SELECTED EXTRACT

(a) An electrical corporation shall, by June 1, 1997, and may from time to time thereafter apply to the commission for a determination that certain transition costs may be recovered through fixed transition amounts, which would therefore constitute transition property under this article. An electrical corporation may request this determination by the commission in separate proceedings or in an order instituting investigation or order instituting rulemaking, or both. The electrical corporation shall in its application specify that the residential and small commercial customers as defined in subdivision (h) of Section 331 would benefit from reduced rates through the issuance of rate reduction bonds. The commission shall designate fixed transition amounts as recoverable in one or more financing orders if the commission determines, as part of its findings in connection with the financing order, that the designation of the fixed transition amounts, and issuance of rate reduction bonds in connection with some or all of the fixed transition amounts would reduce rates that residential and small commercial customers would have paid if the financing order were not adopted. These customers shall continue to pay fixed transition amounts after December 31, 2001, until the bonds are paid in full by the financing entity. No electrical corporation shall be found to have acted imprudently or unreasonably for failing to amend a power purchase contract where the amendment would modify or waive an existing requirement that the seller be a qualifying facility pursuant to federal law.

STATED EXERCISE
In the passage on transition costs, by what date must an electrical corporation apply to the commission for a determination that certain transition costs may be recovered through fixed transition amounts?

LISTED RECORDS

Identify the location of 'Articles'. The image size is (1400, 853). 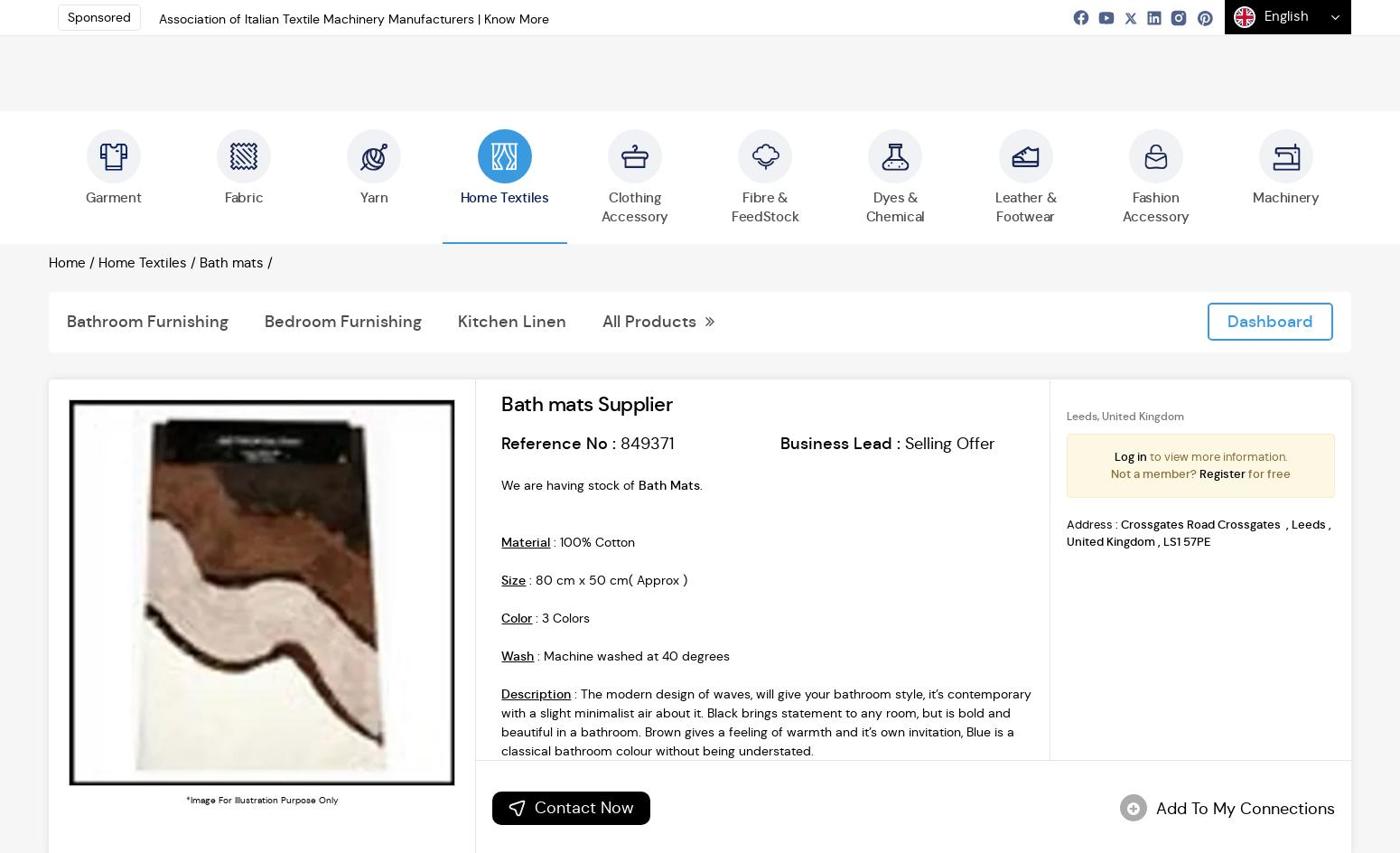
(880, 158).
==
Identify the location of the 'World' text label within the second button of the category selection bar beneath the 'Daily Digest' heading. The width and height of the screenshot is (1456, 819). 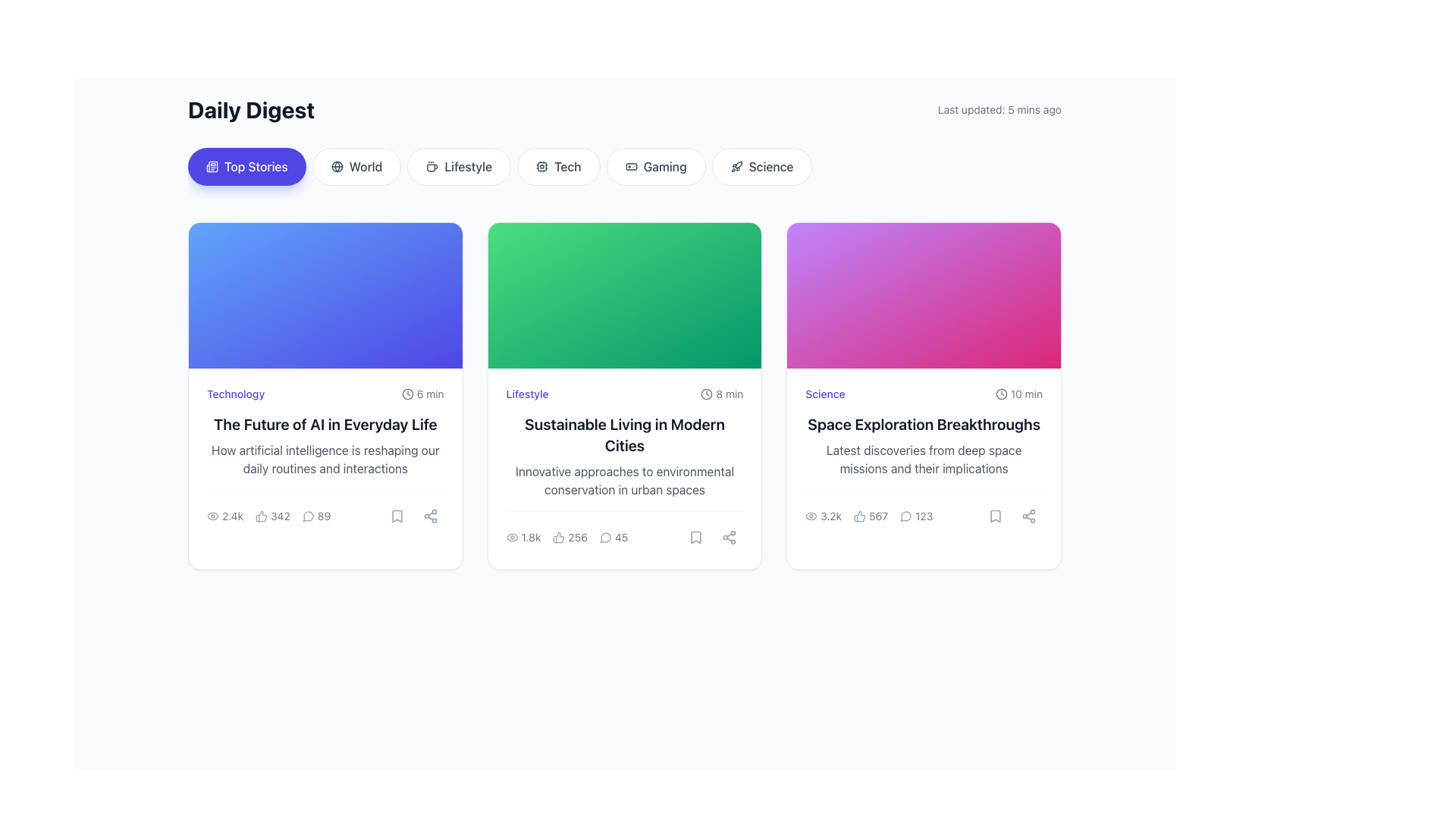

TASK ANSWER
June 1, 1997